The OPEGA analysis of MSHA begins in the same week that a legislative bill proposing MSHA director accountability — to MSHA commissioners — is debated in committee by legislators and members of the public.
In addition to blaming the “rogue” inspector, McCormick has gone on the attack, accusing critics of being politically motivated. She’s volunteered for radio talk shows and coined phrases like “audited up the wazoo” — as in “MSHA is already audited up the wazoo……”
But Representative Rich Cebra (R-Naples) who was instrumental in calling for the disassembly of the financial morass at the Maine Turnpike Authority points out that McCormick’s frequent references to audits are misleading — that no one is suggesting that the checks have not been written and cashed by the designated recipients. The type of audit McCormick is talking about is simply a determination that the checkbooks balance — that the money has been spent.

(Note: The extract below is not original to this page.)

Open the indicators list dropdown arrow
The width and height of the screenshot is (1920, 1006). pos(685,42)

What is called for, he suggests, is a type of forensic audit — a hardhitting financial analysis to determine, for starters, the appropriateness of expenditures. It would determine, for instance, whether stays at pricey hotels and trips to water fun parks and payments to masseuses and donations to political activists and theater and art groups were in keeping with the intended designation of the accounts from which the payments were made.
Senator Margaret Craven (D-Lewiston), a member of the Government Oversight Committee, is critical of MSHA scrutiny — referring to it as a witch hunt. She’s gone on the record in support of the high construction costs of low income housing allowed by MSHA, calling it necessary, and regarding the release of the vendor list obtained by the Maine Heritage Policy Center, Craven said, “the slant is deceiving.” Asked for her objections, Craven referred to the coverage of the information obtained through the FOAA request as ‘trials in the press……” Said Craven, “I do not support something that is so political and the Maine Heritage Policy Center pretty much runs the governor’s office with its ideas and between the governor… and…the treasurer, I don’t trust when it’s only one side of the story that’s being told, especially by an organization such as the Maine Heritage Policy Center that often really don’t investigate the true facts. And that’s sad…” Craven said she was “glad OPEGA was taking up the ball so we can hear both sides…”

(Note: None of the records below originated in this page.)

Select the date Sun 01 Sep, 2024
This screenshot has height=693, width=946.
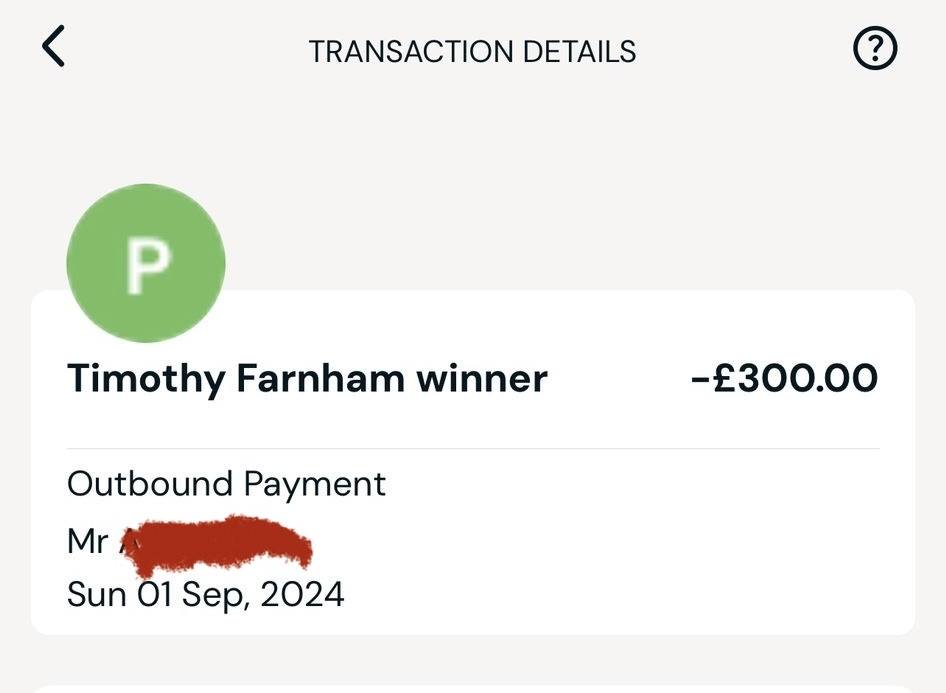(x=206, y=595)
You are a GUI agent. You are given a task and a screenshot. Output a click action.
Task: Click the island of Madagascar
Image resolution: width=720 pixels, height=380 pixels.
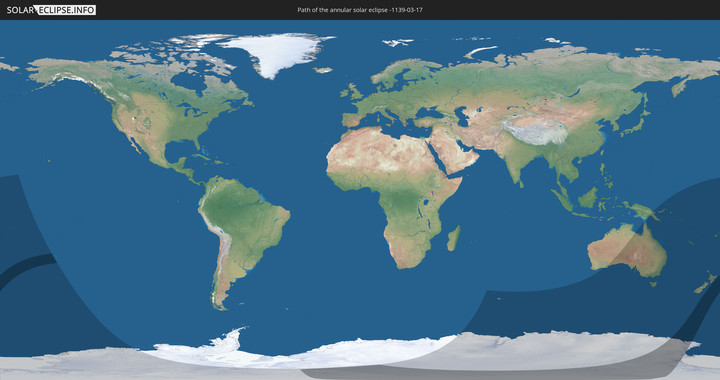click(454, 239)
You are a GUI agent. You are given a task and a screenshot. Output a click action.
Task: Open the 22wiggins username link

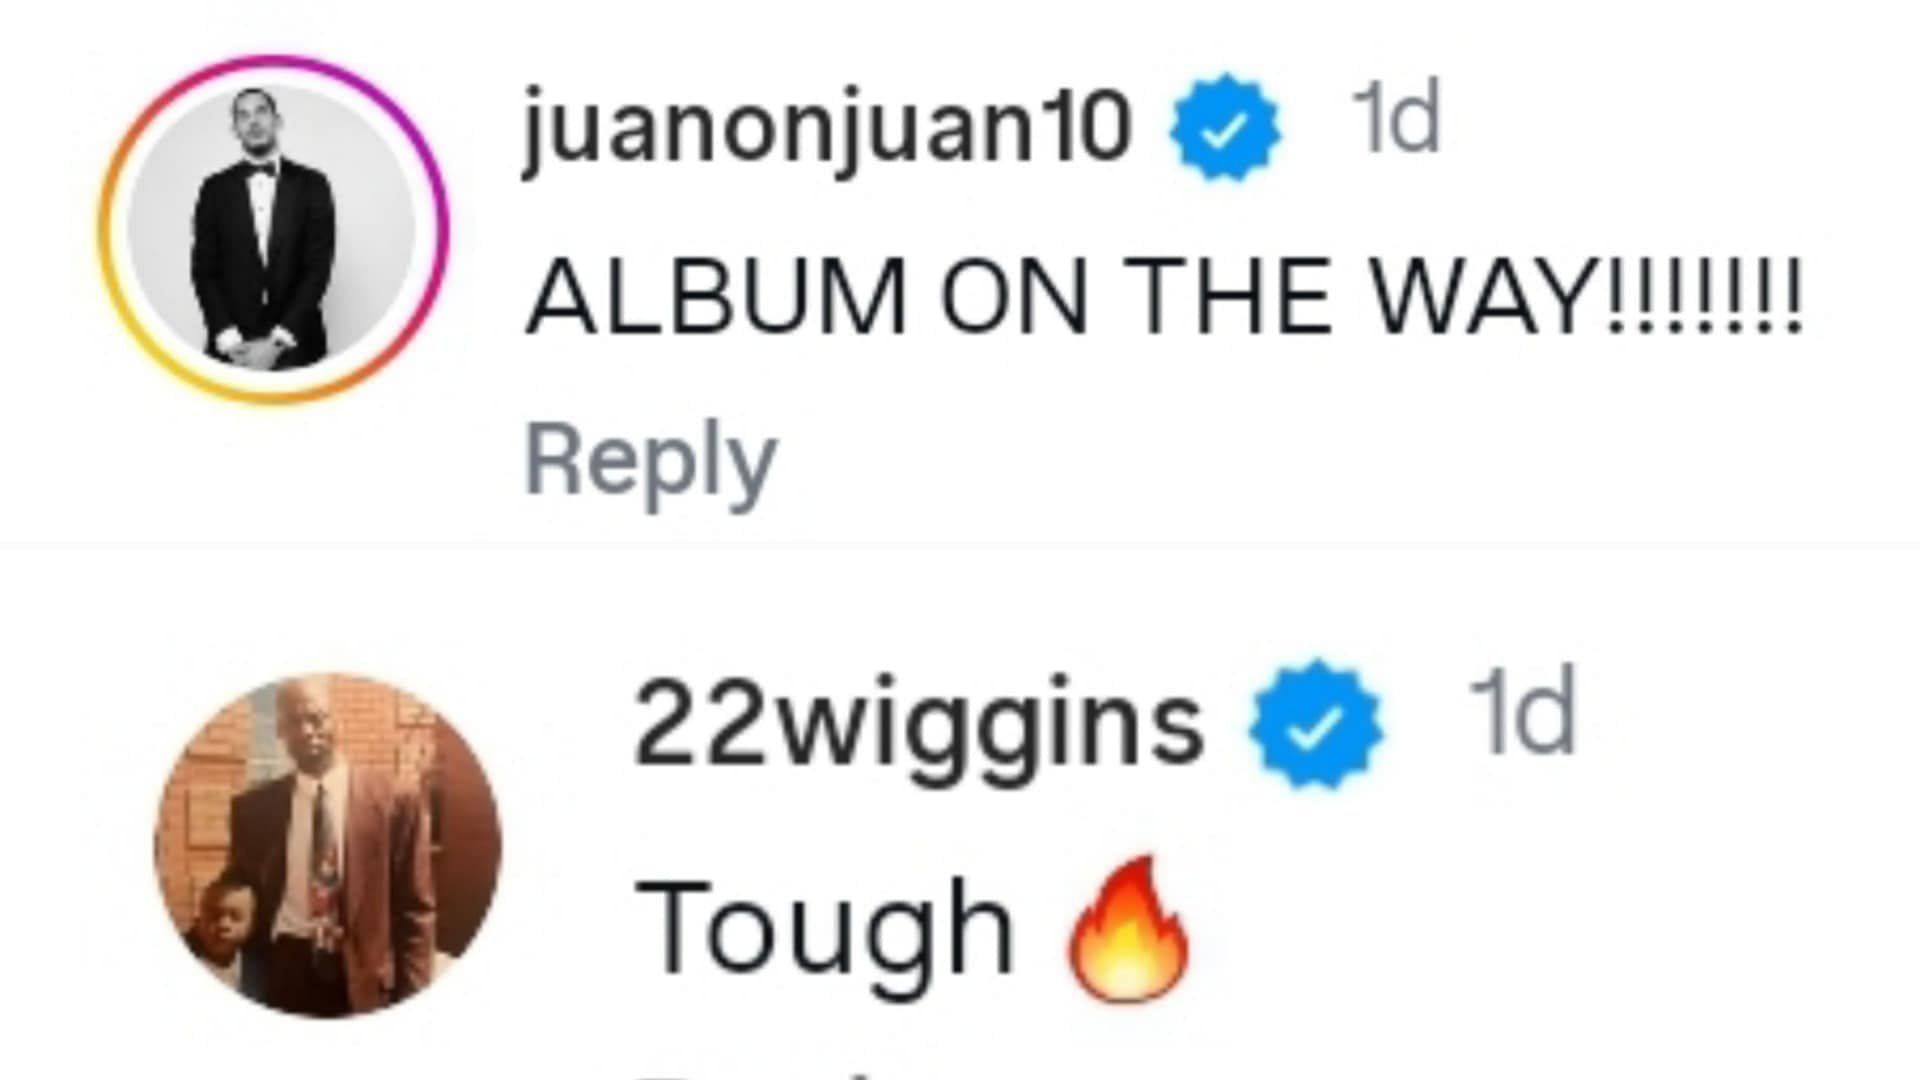pyautogui.click(x=918, y=727)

As MSHA investigations move forward in Augusta, the “rogue” inspector, as she has been labeled by MSHA officials, is speaking out, and some of her claims have been independently supported by a former MSHA staff member. There are indications that Kay Hawkins was not charged with conducting all of the inspections — and that a supervisor at Avesta Housing may have stipulated to Hawkins that she — the supervisor — would respond to complaints in one of the worst units and that it was the supervisor — and not Hawkins — who failed to do so. Hawkins was ultimately blamed — and fired.

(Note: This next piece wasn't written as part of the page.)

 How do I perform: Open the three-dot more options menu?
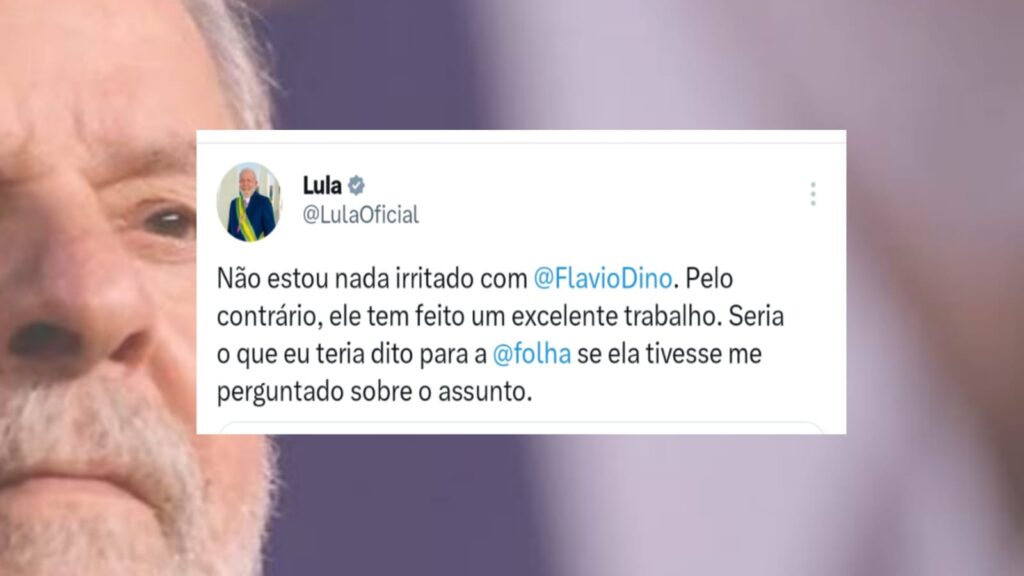pyautogui.click(x=813, y=194)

Hawkins’ side of the story was not acknowledged in the MSHA audit. And both Hawkins and the former MSHA staff member, interviewed independently, indicated that housing inspectors inspect low-income units only once a year unless ordered to re-inspect by a supervisor — and that it would have been impossible for Hawkins to have awareness of problems unless the units were reassigned. Hawkins said other remarks and explanations she made were taken out of context and her 11-year record of positive written evaluations was ignored. Also not included were the details of a dispute Hawkins had had with a supervisor because of Hawkins’ insistence that she be allowed to inspect a house where a landlord was getting paid Section 8 funds for the entire dwelling — and had then sub-divided the house to create additional rental units. Hawkins indicated she was urged to ignore the potential fraud.